Upper A-Frame Bushing Rebuild
When you remove the 3/4" nuts from inside the engine compartment, retrieve the alignment bushings from each of the 4 bolts (under the fender). Keep track of which ones went where and then put them back in their original locations when you reassemble. Tighten the 3/4" nuts very tight and they won't come loose. The real challenge is getting the new bushings screwed into place with the shaft centered exactly between the bushings and also not putting the bushings in a real tight bind by torqueing the large threaded bushing into the a-frame until it feels tight. The bushings will likely NOT tighten up in the a-frame without bending the sides of the a-frame towards each other. I tighten them until they are all the way in, but not necessarily tight. Then tack-weld every other flat on the hex of the bushing to the a-frame to keep them from backing out. IF YOU DON’T DO THAT, THE BUSHINGS WILL EITHER WEAR VERY RAPIDLY OR THE BUSHINGS WILL UNSCREW FROM THE ARM. (That is not a good thing). Before putting the bushings onto the shaft, take a die grinder with a 1/16" wide cutoff wheel and cut a groove from the end of the shaft, across the threads, cutting slightly deeper than the root diameter of the threads, then into the o-ring sealing area. Do this only on the BOTTOM of the shaft. If you check the physics of it all, that side is never loaded, so it won't cause any additional wear. Deburr the slotted area.

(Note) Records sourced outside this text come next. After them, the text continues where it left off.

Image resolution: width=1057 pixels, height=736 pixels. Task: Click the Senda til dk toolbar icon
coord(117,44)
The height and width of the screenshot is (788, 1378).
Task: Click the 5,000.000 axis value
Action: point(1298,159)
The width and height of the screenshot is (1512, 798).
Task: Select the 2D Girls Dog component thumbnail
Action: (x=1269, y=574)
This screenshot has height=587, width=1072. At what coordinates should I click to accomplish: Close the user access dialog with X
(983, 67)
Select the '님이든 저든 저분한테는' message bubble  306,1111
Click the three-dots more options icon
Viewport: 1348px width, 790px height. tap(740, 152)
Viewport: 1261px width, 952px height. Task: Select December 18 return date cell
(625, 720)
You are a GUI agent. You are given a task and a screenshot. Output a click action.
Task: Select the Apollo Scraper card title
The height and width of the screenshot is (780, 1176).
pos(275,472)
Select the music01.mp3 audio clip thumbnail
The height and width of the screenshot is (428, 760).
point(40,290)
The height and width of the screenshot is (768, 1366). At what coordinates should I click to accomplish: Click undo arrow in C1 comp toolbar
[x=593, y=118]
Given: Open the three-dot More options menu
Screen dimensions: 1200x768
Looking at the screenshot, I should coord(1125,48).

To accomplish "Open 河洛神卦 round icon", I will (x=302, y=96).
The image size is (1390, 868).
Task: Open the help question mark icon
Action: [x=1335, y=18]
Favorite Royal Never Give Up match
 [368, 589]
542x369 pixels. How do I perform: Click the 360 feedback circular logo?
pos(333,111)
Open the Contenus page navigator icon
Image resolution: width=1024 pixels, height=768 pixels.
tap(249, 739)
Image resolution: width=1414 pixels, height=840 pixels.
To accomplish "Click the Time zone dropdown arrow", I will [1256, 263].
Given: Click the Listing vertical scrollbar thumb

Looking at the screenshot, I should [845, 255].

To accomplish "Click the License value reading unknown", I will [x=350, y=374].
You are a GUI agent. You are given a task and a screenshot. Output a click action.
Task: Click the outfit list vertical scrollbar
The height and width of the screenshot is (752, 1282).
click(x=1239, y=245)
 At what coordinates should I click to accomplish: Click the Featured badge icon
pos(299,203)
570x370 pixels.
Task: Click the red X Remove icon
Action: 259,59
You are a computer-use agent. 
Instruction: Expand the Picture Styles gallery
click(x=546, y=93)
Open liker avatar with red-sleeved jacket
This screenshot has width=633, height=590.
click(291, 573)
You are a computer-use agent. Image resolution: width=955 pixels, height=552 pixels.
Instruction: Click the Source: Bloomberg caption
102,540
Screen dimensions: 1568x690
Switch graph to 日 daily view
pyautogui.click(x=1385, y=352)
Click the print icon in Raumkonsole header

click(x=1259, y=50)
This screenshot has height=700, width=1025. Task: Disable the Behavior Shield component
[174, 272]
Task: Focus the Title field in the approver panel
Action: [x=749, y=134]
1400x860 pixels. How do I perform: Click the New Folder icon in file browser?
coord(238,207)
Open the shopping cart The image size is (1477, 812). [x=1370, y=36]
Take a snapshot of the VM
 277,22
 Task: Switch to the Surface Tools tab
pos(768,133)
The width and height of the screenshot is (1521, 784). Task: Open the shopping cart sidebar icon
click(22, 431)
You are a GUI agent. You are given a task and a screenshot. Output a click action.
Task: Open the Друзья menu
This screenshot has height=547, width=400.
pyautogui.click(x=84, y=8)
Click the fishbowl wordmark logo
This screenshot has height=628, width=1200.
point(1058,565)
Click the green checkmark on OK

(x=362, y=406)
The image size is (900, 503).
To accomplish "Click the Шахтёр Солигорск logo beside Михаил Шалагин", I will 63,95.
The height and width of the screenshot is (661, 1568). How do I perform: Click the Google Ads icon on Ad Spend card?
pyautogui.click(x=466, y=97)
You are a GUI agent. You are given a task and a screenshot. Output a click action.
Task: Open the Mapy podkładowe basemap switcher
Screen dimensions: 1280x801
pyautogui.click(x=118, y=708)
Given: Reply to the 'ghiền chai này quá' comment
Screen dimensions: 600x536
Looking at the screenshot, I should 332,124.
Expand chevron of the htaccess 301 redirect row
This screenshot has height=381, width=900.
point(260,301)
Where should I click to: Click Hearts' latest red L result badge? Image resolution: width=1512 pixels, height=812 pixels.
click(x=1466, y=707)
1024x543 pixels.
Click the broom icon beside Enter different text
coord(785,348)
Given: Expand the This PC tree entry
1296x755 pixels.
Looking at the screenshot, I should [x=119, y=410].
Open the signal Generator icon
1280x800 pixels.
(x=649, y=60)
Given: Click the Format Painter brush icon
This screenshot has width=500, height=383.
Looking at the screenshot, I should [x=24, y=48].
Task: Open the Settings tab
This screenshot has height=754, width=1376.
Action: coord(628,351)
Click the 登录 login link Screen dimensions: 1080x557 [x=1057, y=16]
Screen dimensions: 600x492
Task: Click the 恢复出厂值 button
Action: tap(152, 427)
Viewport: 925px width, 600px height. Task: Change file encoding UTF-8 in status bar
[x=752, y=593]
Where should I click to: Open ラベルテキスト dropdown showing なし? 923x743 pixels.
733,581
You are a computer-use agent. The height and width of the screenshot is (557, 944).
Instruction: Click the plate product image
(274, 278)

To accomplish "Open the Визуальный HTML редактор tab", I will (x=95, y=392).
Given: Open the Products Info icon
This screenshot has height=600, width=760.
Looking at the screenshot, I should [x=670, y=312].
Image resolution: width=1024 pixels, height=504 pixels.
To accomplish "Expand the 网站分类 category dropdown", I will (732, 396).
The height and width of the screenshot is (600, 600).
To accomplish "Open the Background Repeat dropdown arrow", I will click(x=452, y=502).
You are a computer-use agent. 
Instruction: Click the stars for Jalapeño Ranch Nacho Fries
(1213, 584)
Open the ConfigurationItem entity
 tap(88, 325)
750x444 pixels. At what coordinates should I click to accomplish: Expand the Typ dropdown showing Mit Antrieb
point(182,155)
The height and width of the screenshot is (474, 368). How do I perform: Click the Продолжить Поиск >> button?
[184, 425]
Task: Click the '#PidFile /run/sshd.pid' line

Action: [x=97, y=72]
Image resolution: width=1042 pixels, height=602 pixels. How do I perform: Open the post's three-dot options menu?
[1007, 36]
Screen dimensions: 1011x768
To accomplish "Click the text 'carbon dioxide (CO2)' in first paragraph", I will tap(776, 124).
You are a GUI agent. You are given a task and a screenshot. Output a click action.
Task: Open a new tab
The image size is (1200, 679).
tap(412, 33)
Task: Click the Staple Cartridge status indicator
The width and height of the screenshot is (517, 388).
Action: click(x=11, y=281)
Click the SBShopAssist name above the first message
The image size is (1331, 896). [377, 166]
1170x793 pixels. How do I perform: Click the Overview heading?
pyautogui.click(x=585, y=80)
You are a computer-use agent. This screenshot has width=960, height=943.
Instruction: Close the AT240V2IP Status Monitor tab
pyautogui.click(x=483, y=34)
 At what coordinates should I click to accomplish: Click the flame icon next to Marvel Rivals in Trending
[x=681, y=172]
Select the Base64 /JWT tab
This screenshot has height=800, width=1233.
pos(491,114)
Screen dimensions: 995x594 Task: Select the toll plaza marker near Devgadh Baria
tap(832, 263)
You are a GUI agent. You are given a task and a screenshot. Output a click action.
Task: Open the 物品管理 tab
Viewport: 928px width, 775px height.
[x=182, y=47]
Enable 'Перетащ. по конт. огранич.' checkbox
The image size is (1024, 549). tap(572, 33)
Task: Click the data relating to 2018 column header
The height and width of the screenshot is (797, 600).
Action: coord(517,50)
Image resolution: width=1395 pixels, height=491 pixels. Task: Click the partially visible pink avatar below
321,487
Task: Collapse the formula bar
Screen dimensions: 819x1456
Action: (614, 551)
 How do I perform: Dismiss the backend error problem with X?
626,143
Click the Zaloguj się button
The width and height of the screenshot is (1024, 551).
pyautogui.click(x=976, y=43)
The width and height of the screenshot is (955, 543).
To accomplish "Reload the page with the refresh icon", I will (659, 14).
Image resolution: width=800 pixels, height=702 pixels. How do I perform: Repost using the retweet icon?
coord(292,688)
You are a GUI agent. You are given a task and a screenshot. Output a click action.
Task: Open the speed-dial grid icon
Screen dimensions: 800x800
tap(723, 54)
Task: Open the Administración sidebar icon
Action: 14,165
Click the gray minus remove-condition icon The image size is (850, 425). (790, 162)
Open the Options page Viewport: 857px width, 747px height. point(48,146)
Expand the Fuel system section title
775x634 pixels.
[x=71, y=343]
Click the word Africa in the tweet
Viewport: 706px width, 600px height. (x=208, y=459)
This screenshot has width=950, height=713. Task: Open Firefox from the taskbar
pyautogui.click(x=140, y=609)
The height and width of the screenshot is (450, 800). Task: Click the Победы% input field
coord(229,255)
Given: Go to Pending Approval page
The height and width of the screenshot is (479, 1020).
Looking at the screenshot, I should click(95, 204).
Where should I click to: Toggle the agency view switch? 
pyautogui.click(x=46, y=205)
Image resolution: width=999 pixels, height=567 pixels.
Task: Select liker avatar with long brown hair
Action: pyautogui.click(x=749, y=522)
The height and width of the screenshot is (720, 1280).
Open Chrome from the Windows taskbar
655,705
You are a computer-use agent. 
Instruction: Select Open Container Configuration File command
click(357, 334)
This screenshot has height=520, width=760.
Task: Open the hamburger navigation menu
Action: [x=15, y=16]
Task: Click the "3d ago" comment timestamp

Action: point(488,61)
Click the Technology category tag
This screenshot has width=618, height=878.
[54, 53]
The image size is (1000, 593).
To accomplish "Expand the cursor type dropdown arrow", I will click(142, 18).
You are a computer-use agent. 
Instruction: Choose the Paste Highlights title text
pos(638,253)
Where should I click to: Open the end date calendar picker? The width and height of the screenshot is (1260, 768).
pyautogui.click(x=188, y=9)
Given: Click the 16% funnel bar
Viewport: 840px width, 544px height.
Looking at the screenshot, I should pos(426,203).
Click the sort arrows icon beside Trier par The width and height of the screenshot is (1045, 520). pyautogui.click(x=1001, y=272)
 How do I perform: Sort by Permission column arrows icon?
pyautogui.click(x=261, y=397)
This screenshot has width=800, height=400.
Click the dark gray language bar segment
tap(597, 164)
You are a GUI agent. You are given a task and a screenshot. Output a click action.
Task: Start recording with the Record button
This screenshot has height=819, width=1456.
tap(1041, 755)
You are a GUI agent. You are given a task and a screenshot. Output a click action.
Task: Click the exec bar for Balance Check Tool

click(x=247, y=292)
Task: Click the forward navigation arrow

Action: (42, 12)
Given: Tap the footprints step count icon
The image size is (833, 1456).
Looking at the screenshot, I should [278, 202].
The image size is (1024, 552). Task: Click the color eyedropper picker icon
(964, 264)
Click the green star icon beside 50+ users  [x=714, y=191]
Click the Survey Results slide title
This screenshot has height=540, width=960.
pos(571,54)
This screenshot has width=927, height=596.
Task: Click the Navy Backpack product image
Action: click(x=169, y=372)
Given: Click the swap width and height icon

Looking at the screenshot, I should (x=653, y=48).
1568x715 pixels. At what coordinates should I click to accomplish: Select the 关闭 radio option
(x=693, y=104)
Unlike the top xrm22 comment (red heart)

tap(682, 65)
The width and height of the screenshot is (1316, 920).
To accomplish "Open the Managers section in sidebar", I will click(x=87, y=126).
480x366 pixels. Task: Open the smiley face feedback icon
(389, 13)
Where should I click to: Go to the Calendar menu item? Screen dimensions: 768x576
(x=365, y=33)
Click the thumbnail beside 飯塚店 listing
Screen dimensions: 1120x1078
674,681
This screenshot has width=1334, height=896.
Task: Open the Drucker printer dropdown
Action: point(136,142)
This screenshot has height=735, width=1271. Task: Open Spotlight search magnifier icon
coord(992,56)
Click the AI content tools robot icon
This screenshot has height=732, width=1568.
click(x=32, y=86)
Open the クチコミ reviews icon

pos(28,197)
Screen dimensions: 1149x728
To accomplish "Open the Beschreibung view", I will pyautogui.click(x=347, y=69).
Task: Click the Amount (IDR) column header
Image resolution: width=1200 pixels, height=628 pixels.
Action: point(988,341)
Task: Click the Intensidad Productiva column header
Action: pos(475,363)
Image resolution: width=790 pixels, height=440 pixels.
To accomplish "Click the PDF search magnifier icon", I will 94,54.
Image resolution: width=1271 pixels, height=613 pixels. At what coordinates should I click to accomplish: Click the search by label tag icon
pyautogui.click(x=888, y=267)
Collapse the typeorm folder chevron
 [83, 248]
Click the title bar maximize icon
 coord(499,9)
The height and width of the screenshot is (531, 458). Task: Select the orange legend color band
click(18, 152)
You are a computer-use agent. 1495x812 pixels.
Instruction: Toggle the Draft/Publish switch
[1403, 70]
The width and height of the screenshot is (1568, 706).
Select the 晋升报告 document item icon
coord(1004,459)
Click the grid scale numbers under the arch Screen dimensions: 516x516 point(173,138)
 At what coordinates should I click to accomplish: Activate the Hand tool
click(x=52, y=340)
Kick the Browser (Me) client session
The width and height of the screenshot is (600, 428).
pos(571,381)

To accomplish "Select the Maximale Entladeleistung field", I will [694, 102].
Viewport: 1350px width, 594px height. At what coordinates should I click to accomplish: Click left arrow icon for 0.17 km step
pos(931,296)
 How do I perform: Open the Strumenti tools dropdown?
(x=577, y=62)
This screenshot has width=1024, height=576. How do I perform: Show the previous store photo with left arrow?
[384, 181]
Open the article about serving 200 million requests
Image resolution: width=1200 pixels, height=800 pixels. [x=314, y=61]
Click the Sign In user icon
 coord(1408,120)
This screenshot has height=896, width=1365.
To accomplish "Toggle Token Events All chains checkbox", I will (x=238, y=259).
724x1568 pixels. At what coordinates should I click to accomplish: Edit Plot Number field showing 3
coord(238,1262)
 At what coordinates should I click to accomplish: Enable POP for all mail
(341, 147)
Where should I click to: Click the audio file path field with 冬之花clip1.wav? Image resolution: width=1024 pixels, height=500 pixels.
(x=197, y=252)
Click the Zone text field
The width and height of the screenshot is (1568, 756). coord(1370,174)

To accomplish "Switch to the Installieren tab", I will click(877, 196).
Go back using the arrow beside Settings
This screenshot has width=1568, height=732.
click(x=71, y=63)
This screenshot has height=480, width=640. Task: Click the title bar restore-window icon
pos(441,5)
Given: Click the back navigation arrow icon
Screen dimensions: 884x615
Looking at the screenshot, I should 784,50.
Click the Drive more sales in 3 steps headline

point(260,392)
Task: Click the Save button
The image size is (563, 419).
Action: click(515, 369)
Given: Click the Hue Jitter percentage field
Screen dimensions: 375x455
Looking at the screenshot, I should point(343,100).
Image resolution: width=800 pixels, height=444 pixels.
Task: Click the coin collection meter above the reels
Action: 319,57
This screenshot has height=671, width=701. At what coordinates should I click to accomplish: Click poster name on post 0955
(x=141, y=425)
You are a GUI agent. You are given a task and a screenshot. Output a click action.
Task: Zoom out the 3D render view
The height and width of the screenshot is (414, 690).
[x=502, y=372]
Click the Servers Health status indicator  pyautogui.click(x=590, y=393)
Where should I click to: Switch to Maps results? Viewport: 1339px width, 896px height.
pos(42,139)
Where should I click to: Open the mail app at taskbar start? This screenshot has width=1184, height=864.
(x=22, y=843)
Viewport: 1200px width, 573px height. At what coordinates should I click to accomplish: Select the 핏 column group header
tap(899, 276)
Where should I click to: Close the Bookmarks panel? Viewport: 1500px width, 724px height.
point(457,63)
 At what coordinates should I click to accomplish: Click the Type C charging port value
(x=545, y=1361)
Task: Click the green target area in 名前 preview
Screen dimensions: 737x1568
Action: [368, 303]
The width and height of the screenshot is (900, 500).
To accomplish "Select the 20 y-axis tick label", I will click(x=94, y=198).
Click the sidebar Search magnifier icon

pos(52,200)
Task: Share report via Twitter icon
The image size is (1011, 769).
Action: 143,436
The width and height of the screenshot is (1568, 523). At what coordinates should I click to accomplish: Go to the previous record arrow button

That slot achieves two things. 1. It allows the grease to have a path so it can reach EVERY thread on the shaft. Without it, the grease you pump in with your grease gun only gets to the first couple of threads, leaving the rest to give a SQUUEEEEKKK every time you hit the speed bump pulling into the local cruise night. and 2: It gives the grease a pathway to leak (slightly) past the o-ring so it doesn't hydraulically blow out the o-ring when you set the car back on the ground as the threaded bushing turns on the shaft, decreasing the volume of the area where the incompressible grease resides. Nothing worse than watching your brand new o-ring come oozing out from inside the bushing when you lower the car. Before you let the car down, shoot the bushings full of grease, then remove all 4 zerk fittings. Let the car down slooowwwly and then bounce the front end up and down as much as you can. Now, reinstall the zerks and your bushings are properly greased with plenty of, but not too much, grease.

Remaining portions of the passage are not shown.